Step 3. Keep digital records for current and future VAT returns – more information about what records must be kept digitally is on GOV.UK.
Step 4. File your future VAT returns on time using MTD-compatible software. You can find out how to submit your VAT returns on GOV.UK.

You may receive a penalty if you don’t file on time via compatible software. For VAT accounting periods starting on or after 1 January 2023 HMRC introduced new penalties for VAT returns that are submitted late and VAT which is paid late. The way interest is charged has also changed.

You can find more information about new VAT penalties on GOV.UK or by watching a recorded webinar for businesses. 
 
Review your online sales promotions to ensure they are compliant
The Competition and Markets Authority (CMA) is urging online businesses that sell goods, services, or digital content to consumers in the UK to review their online sales promotions to ensure they do not mislead consumers or give a false sense of a deadline.

These sales promotions are known as price reduction claims and urgency claims, and businesses use these tactics on their website homepage and other advertising channels. When designed fairly, they can alert consumers to genuine special offers or give them helpful information about current selling conditions.

A price reduction claim example includes using comparison prices to highlight a special offer - ‘now £80, was £150' - when the higher price does not reflect the usual price. In that instance, it can give a deceptive impression of the price advantage the consumer will benefit from if they buy now.

Provided material:
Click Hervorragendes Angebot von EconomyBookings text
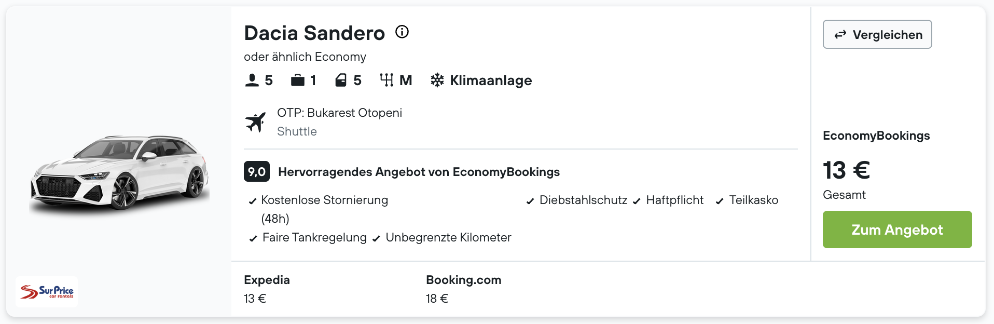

Directions:
- a) Answer these questions about the text on VAT and online sales promotions, one answer per line:
(i) Which VAT accounting periods are covered by the new penalties HMRC introduced?
(ii) Which body is urging online businesses to review their sales promotions?
(iii) What two prices appear in the price reduction claim example?
- b) List everything the text on VAT and online sales promotions names as being sold to consumers in the UK by the online businesses the CMA addresses.

Expected results:
- a)
(i) Periods starting on or after 1 January 2023
(ii) The Competition and Markets Authority (CMA)
(iii) Now £80 and was £150

- b)
Goods
Services
Digital content